« Le défi du partage de la valeur », par Fabrice Lorvo

Retrouvez la tribune de Fabrice Lorvo sur le site des Echos.

Le mouvement des gilets jaunes dépasse le stade du soubresaut conjoncturel et illustre un dysfonctionnement plus structurel. Après l’émotion qui a été forte, puisqu’on a entraperçu la possible chute de la République, le temps de la réflexion doit venir.

La société est remise en question par nombre de ceux qui la composent, il faut réagir. Ce cri, terrible, qui a été poussé lors de ces manifestations, il faut en comprendre les racines et y répondre.

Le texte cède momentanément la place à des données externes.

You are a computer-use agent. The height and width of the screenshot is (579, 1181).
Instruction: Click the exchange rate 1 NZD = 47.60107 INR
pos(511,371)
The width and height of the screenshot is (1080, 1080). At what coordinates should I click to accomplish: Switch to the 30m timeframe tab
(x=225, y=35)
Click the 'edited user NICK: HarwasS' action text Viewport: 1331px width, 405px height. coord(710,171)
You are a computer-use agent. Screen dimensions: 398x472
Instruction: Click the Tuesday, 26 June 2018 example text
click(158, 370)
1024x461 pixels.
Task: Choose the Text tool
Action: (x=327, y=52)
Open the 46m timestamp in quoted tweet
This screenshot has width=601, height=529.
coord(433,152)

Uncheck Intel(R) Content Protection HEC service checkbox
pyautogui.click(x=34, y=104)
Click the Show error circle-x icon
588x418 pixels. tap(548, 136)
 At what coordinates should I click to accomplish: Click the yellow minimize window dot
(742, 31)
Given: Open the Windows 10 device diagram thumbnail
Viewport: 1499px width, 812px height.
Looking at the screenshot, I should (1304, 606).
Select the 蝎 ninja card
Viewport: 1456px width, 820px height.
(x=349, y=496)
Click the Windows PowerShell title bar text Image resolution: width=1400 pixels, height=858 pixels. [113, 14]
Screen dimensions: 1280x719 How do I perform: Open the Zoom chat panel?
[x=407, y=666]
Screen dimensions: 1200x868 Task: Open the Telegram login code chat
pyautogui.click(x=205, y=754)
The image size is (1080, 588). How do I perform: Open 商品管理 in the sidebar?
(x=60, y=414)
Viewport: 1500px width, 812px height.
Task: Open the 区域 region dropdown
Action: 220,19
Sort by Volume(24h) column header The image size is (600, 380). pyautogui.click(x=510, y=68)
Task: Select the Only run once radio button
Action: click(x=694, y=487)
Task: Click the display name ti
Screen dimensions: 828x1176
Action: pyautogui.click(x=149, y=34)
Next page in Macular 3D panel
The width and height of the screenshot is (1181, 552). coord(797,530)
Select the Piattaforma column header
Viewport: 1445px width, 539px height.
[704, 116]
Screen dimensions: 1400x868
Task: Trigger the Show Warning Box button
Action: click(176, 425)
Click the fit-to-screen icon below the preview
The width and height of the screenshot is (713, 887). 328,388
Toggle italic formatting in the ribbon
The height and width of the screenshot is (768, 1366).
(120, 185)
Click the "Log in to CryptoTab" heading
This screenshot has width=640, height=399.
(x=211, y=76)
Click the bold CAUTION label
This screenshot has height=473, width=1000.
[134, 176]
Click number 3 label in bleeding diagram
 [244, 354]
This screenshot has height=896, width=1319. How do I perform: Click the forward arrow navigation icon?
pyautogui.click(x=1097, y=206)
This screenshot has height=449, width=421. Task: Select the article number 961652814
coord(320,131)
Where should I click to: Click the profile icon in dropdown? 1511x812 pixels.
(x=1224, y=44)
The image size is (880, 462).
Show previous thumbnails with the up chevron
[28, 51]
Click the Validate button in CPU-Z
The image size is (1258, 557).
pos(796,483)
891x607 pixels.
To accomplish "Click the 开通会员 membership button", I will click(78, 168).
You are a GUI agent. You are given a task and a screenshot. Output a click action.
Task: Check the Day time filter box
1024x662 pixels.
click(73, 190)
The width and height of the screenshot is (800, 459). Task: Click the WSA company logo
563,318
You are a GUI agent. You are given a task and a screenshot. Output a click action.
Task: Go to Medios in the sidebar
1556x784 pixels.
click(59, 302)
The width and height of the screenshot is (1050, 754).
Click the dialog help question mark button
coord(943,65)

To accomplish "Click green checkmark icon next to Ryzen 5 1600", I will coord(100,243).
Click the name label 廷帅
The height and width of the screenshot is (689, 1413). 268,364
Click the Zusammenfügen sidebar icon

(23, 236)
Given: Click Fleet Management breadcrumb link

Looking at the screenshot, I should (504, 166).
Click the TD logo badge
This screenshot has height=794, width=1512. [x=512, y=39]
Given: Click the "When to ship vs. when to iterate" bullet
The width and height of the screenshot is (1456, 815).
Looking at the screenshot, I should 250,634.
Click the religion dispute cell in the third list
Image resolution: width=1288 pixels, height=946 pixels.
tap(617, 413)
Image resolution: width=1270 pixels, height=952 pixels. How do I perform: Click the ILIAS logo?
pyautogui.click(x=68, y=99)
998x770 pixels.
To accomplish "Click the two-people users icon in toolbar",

Ce mouvement populaire illustre le refus d’une évolution dont on n’avait pas mesuré les conséquences. La révolution numérique que nous vivions depuis plusieurs années, et qui nous fait rêver par la facilité qu’elle nous apporte, est source de richesse pour certains, mais nous nous rendons compte aujourd’hui que la majorité des autres n’en recueille qu’appauvrissement et exclusion. Un peu à l’image du jour qui se lève en faisant fuir l’obscurité, et qui laisse apparaître, face au pilote de l’avion, une montagne infranchissable, la révolution numérique nous confronte au problème fondamental du partage de la valeur.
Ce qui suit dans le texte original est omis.